Turning 88

I turn 88 today, relatively healthy, with my recollection of things past and present still sharp as when I was young.

I consider myself blessed by God for reaching this age. Except for aches and pains that come with old age, and the dozen or so maintenance pills my doctors prescribed for me, I can still write this column, comforting the afflicted and afflicting the comfortable.

There are distinct advantages. Nobody can dispute my senior citizen’s card and deny me its advantages. When I fall in line to pay for something, attendants show me to the fast lane. When I wait to consult my doctor, the young give me their seats. Thank heavens there’s still chivalry in this world.

It’s only when people call me “Lolo” that I protest. “I am not your Lolo,” I tell anyone who dares. It must be my white hair.

The only thing I regret about being old is that when I go to shopping malls with my wife, I see those young things in their short shorts. I say to myself, was I born too early or, that things have really changed.

My wife and I marked our 60th diamond anniversary last May 14, 2015. But, Santa Banana, when we started listing whom we could invite, our list was limited to less than 10 who were still alive and kicking. The rest have gone ahead of us, are wheel-chair bound, or suffering from dementia.

Thus, we canceled everything, even our long-planned trip to Japan. Why spend so much for a trip which is a waste of money that we could just save for hospital expenses (something my wife and I expect to come suddenly at our age; she is now 82)?

I have been a journalist for 65 of my 88 years. I have had the privilege of walking the corridors of power, being close to many presidents, heroes, nation builders and advocates.

The only thing I regret all these years, having gone full circle in print and broadcast media, is that things have not changed. The more people talk about change, the more things remain the same.

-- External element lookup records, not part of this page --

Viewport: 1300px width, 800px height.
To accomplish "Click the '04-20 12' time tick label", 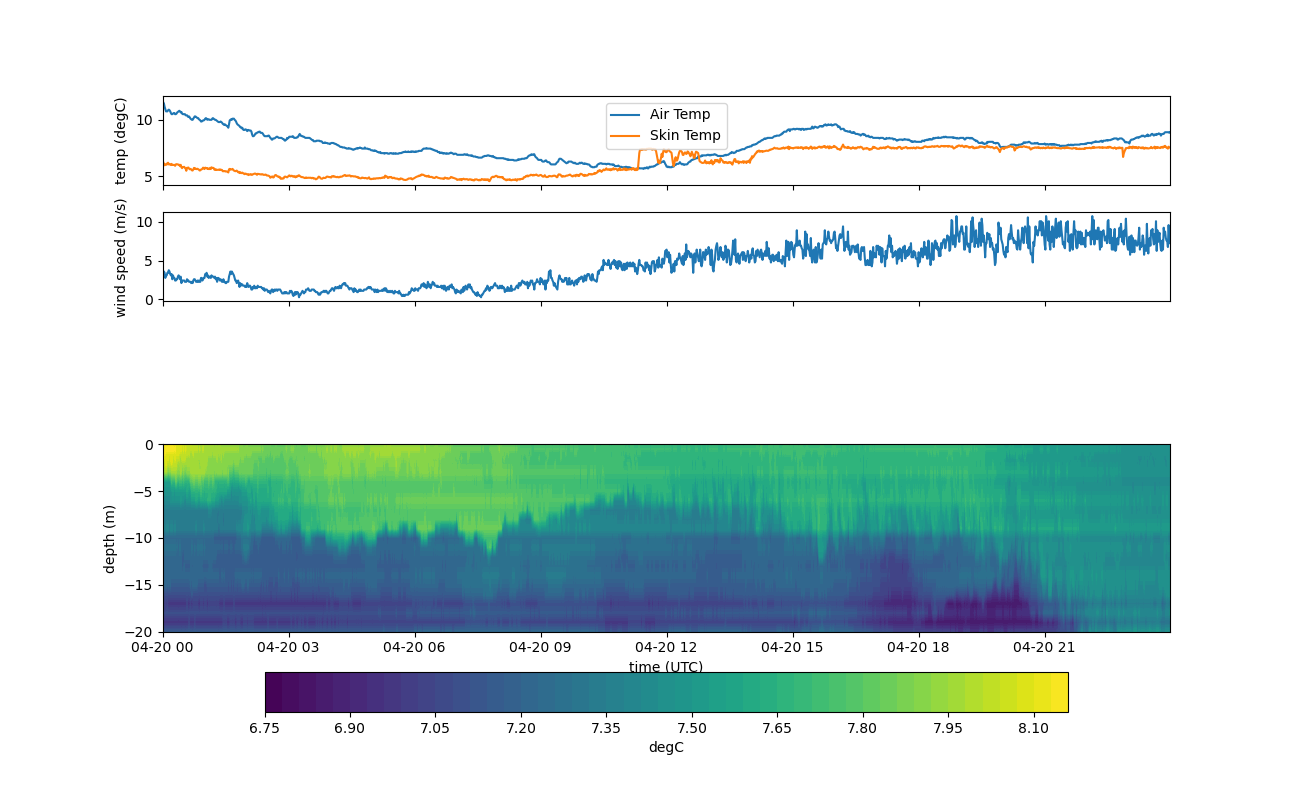I will tap(668, 648).
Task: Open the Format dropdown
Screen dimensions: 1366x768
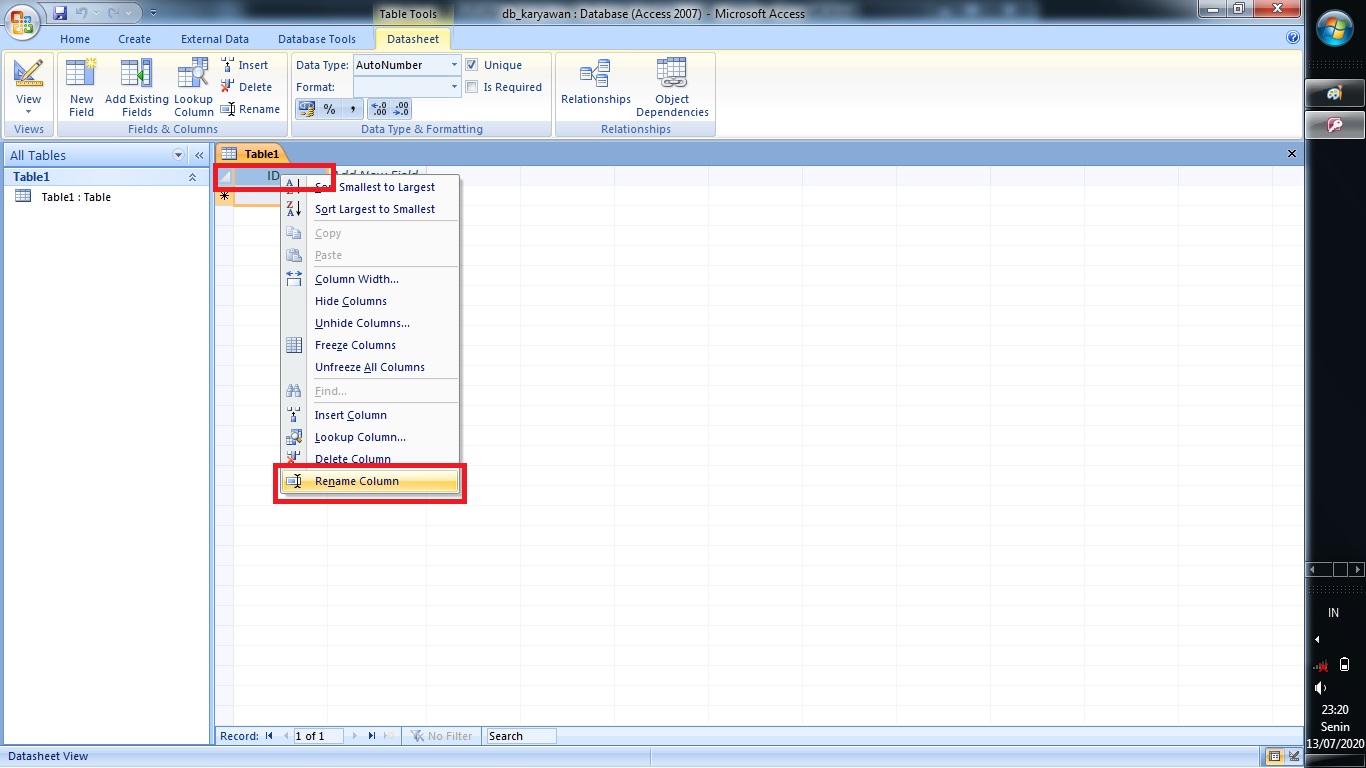Action: click(x=452, y=87)
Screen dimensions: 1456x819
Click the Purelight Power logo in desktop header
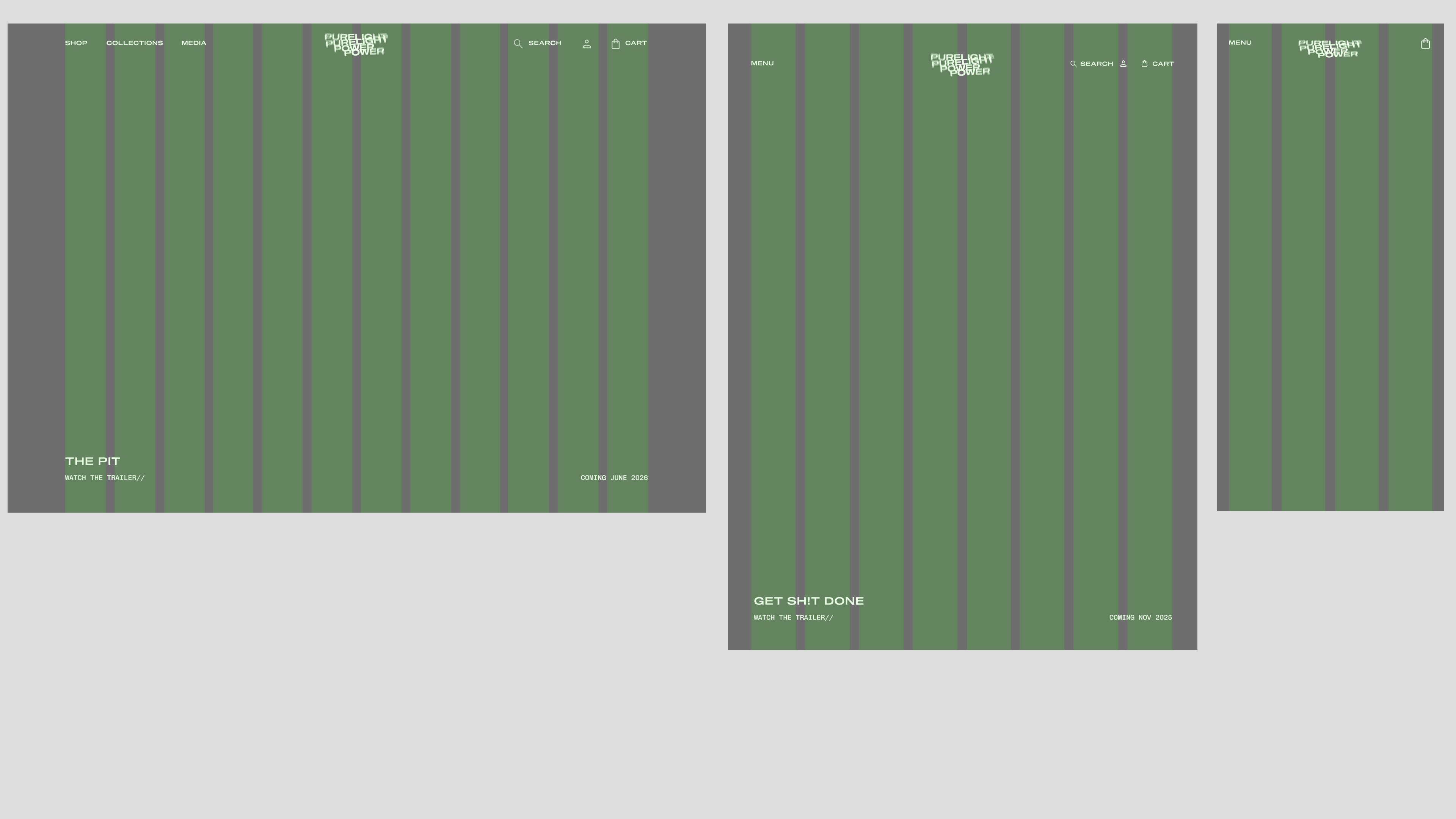[356, 45]
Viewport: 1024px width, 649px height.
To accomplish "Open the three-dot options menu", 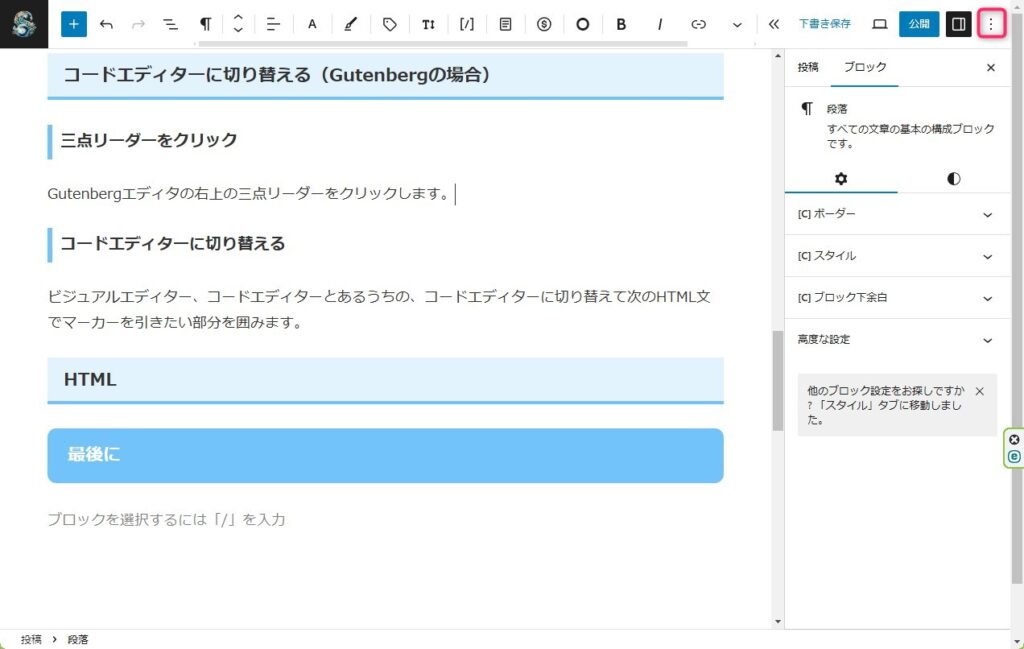I will [991, 24].
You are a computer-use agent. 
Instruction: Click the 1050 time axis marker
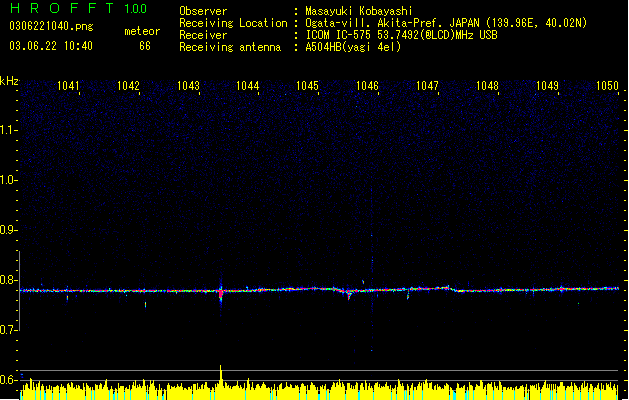tap(607, 86)
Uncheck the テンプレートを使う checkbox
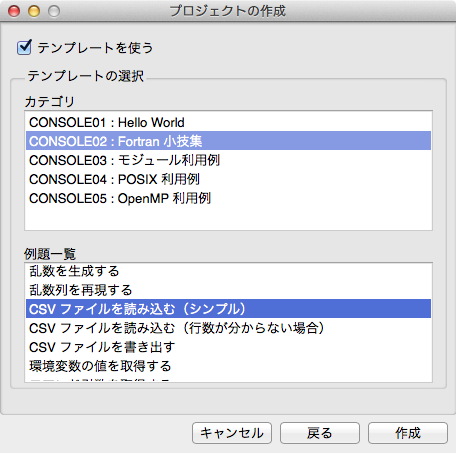This screenshot has height=453, width=456. coord(24,48)
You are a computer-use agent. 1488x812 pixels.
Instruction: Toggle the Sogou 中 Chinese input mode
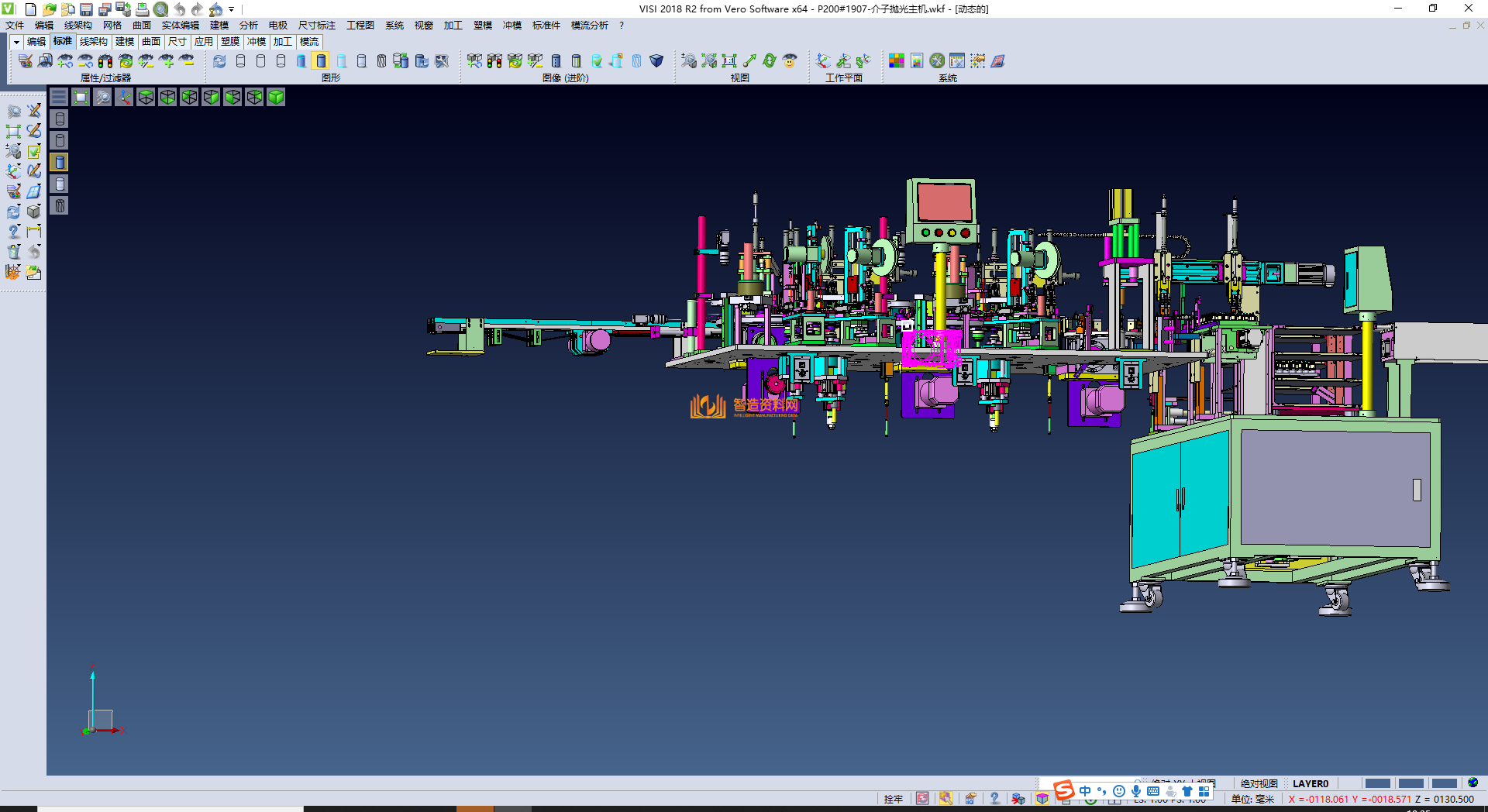pyautogui.click(x=1085, y=791)
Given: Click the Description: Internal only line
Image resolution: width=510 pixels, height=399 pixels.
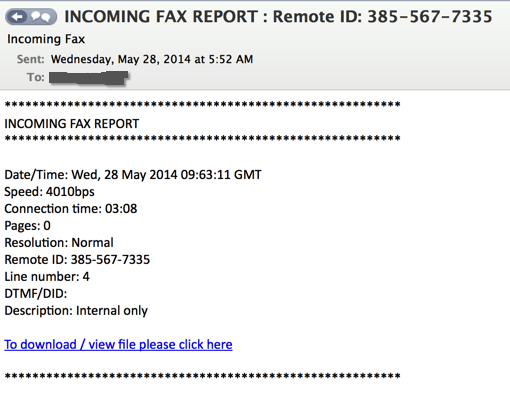Looking at the screenshot, I should tap(76, 311).
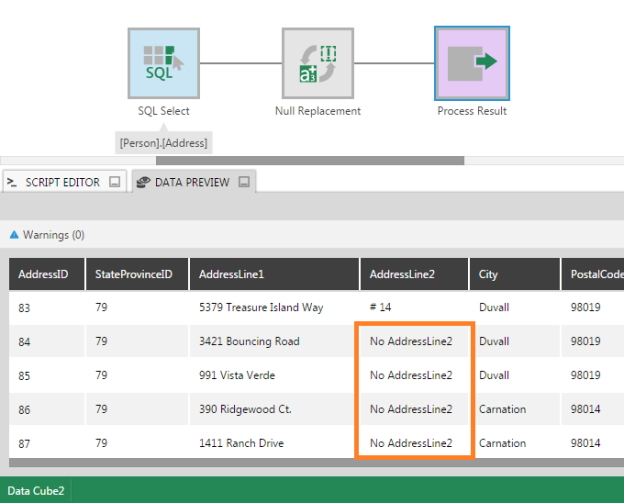This screenshot has height=503, width=624.
Task: Open the Data Cube2 status bar tab
Action: [36, 491]
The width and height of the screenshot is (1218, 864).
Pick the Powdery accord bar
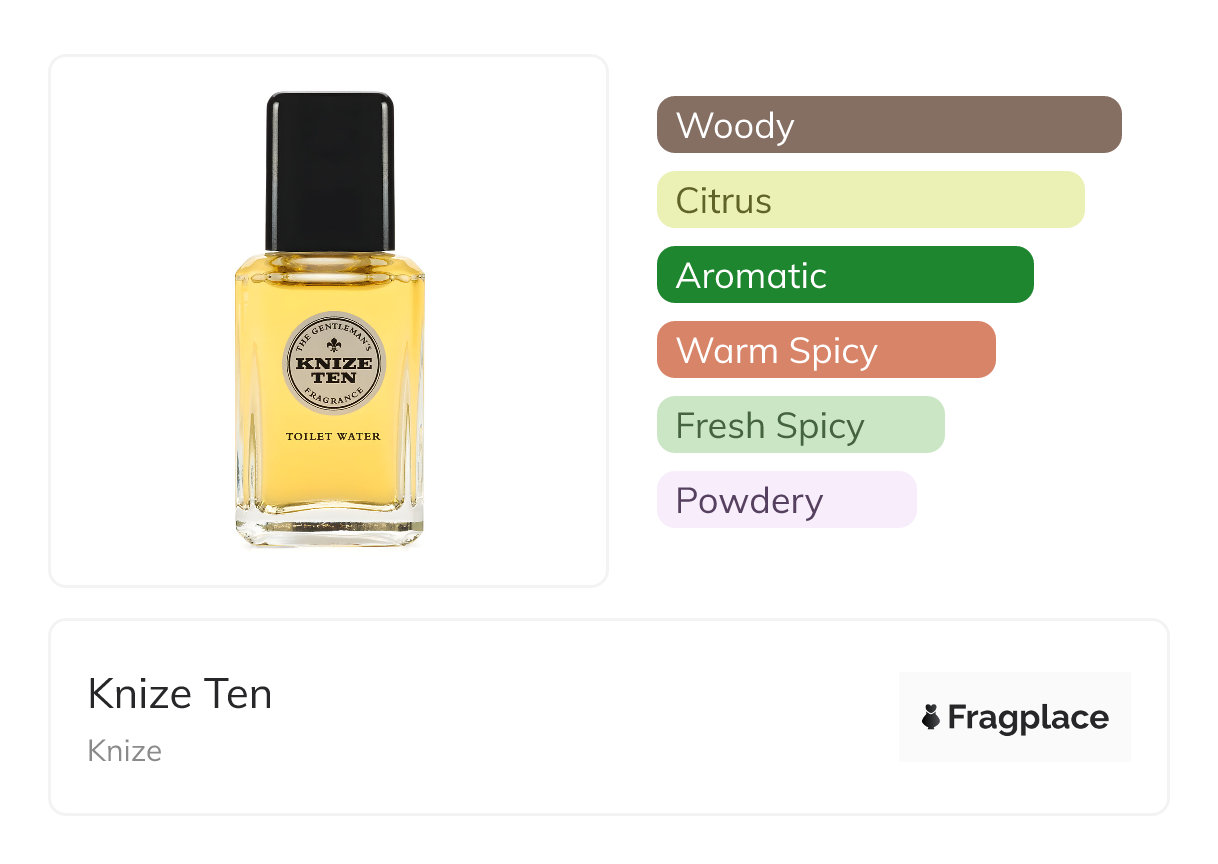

The only change I have seen in government are faces. Corruption? It seems endemic here.

My gulay, even as early as the Elpidio Quirino administration, allegations of corruption persisted onto the Ramon Magsaysay regime with scandals about dollar import quota allocations.

During the Carlos P. Garcia administration, things became worse, with reparations scandals making headlines in newspapers. This continued until the time of Diosdado “the poor boy from Lubao” Macapagal.

The Martial Law regime of the late strongman Ferdinand Marcos made everything far worse, with cronyism and abuse of power. While admittedly, the early Martial Law regime of Marcos did some good for the country, and Imelda brought forth the renaissance of Philippine culture and the arts, the latter years of Marcos erased all that.

We had high expectations with the breakaway group of then- Defense Minister Juan Ponce Enrile, President Fidel V. Ramos, then chief of the PC/Integrated National Police, and then- Col. Greg Honasan of the RAM (Reform the Armed Forces Movement). During the time of the late President Corazon Aquino, there were also allegations of abuse by the “Kamaganak Inc.” headed by some of the President’s relatives.

The worst part of it all was the closure of the Bataaan Nuclear Power Plant, supposed to furnish power to Luzon, which resulted in the “Dark Ages.” We experienced power outages lasting almost 12 hours. Some relief came when President Ramos came to power, but the problem was that power and electricity costs hit the ceiling. There were also allegations of corruption because of the construction of the Centennial City at Clark.

During the three years of the Joseph Estrada regime came allegations of corruption that gave birth to charges of plunder against Erap for which he was detained for seven years and then convicted of plunder. He was pardoned, however, by his successor President Gloria Macapagal Arroyo, and restored his civil and political rights, that gave him the opportunity to run for president in 2010.

He lost, but was vindicated when he won as mayor of the City of Manila in 2013.

The last five years of the administration of President Benigno S. Aquino III did not give us the change we expected. In fact, things became worse with the misuse and abuse of the people’s money through the much-hated pork barrel system and that mongrel called the DAP or Disbursement Acceleration Program.

The well-known vindictiveness of the Aquino regime has made his straight-path mantra a joke.

It was the Mamasapano slaughter of 44 police commandos that exemplified the character of BS Aquino III. He showed incompetence and insensitivity.

How can we forget the Yolanda disaster? Some survivors are still living in tents.

In the early 50s, when the country was being reconstructed with American aid, we were next only to Japan’s economy. But, soon after that the country started its decline.

Santa Banana, in my 65 year as a journalist, I have witnessed the steady collapse of the nation’s industries, like textile and garments. Now, every piece of clothing we wear comes from China.

The Marikina shoe industry is gone, too. So are our furniture sector. Coconut and copra have steadily declined. Steel? Rice? Now we are importers!

Despite these, I remain an optimist. My advice to journalists: There is no substitute for hard work, patience, and prayers.